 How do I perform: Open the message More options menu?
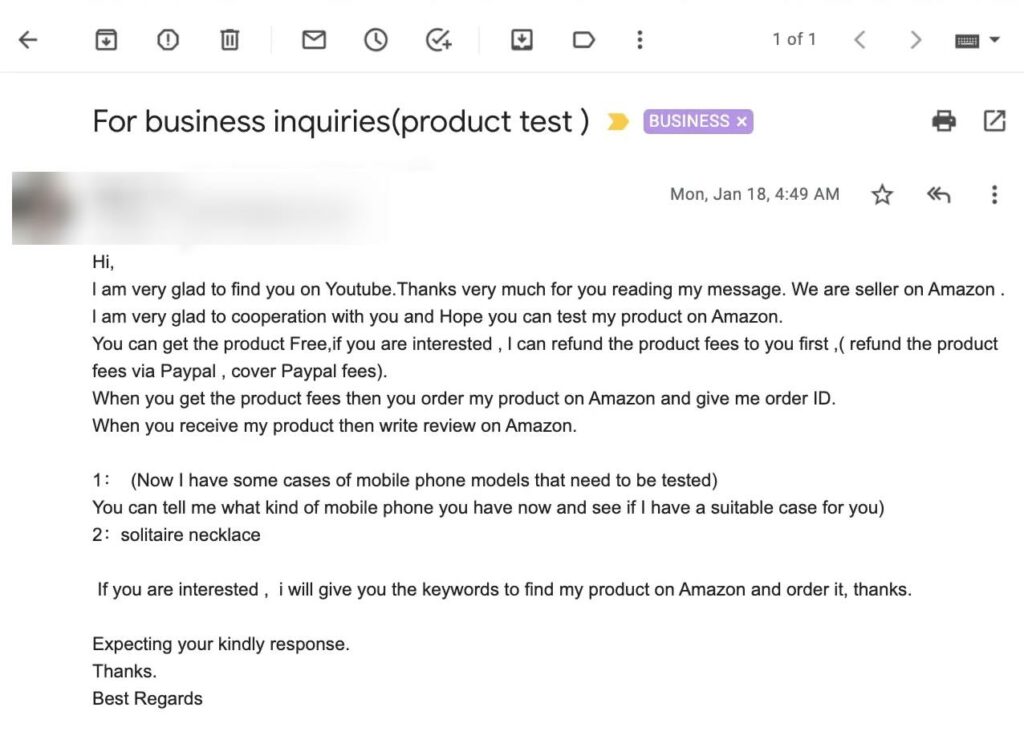pyautogui.click(x=994, y=195)
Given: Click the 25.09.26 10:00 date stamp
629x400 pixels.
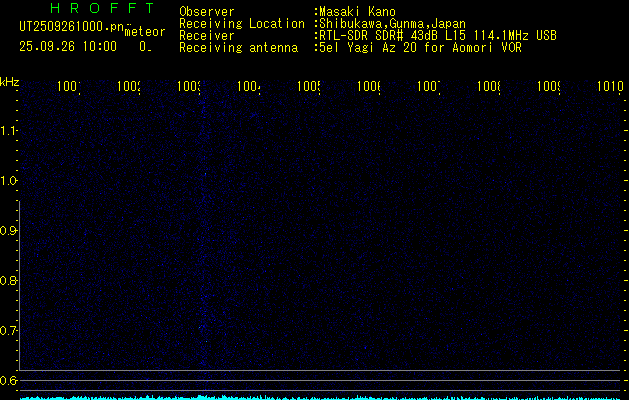Looking at the screenshot, I should point(68,46).
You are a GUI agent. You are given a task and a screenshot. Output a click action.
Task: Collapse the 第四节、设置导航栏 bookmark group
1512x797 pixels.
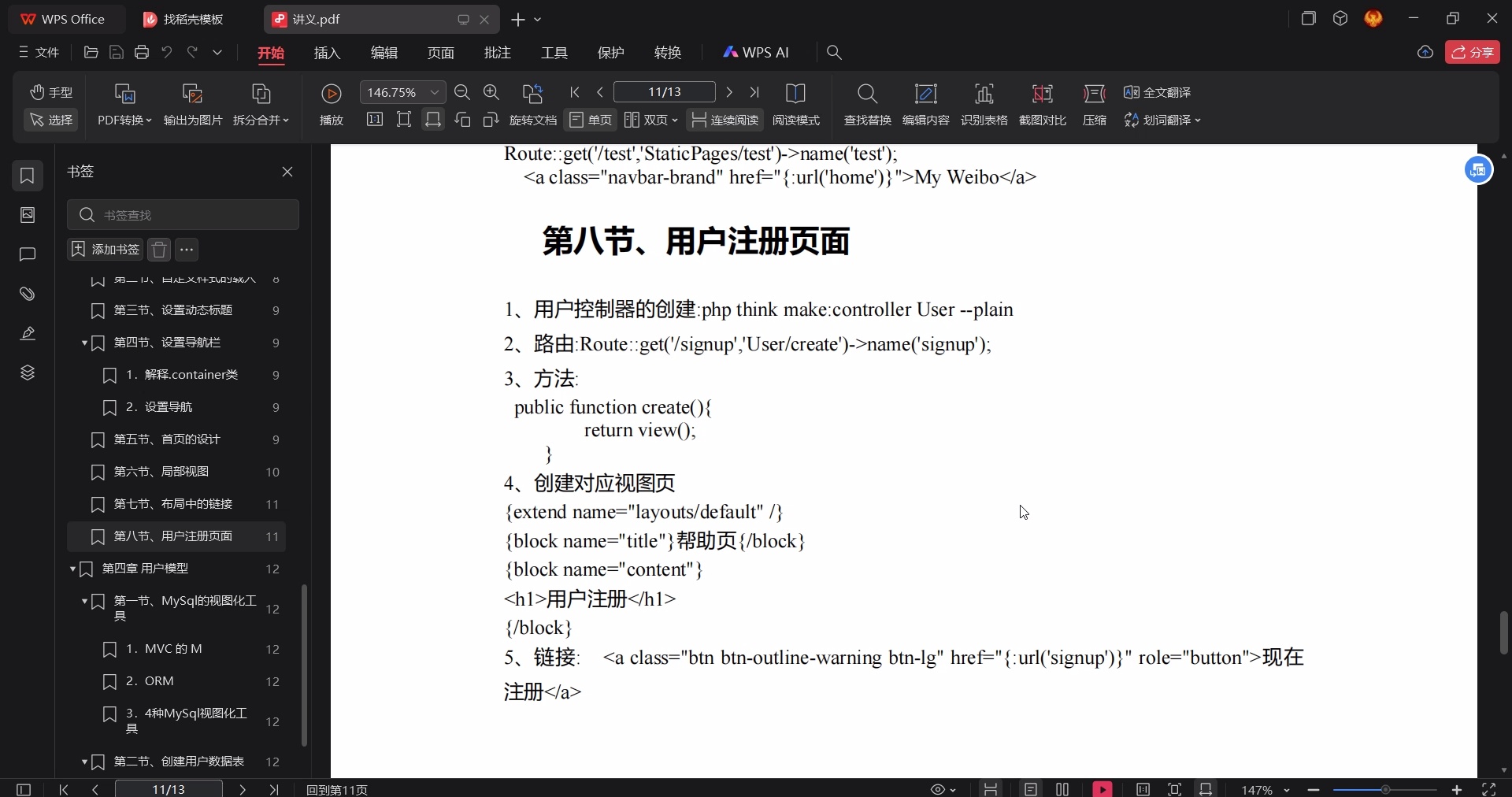pos(85,343)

============================================================

> **TASK PROMPT**
Copy all of the material above line for line, without any changes, and leave the pictures out of your copy.

> **ANSWER TO THE PROBLEM**
 How do I perform: Open the message More options menu?
pyautogui.click(x=994, y=195)
Given: Click the 25.09.26 10:00 date stamp
629x400 pixels.
Looking at the screenshot, I should point(68,46).
You are a GUI agent. You are given a task and a screenshot. Output a click action.
Task: Collapse the 第四节、设置导航栏 bookmark group
1512x797 pixels.
pos(85,343)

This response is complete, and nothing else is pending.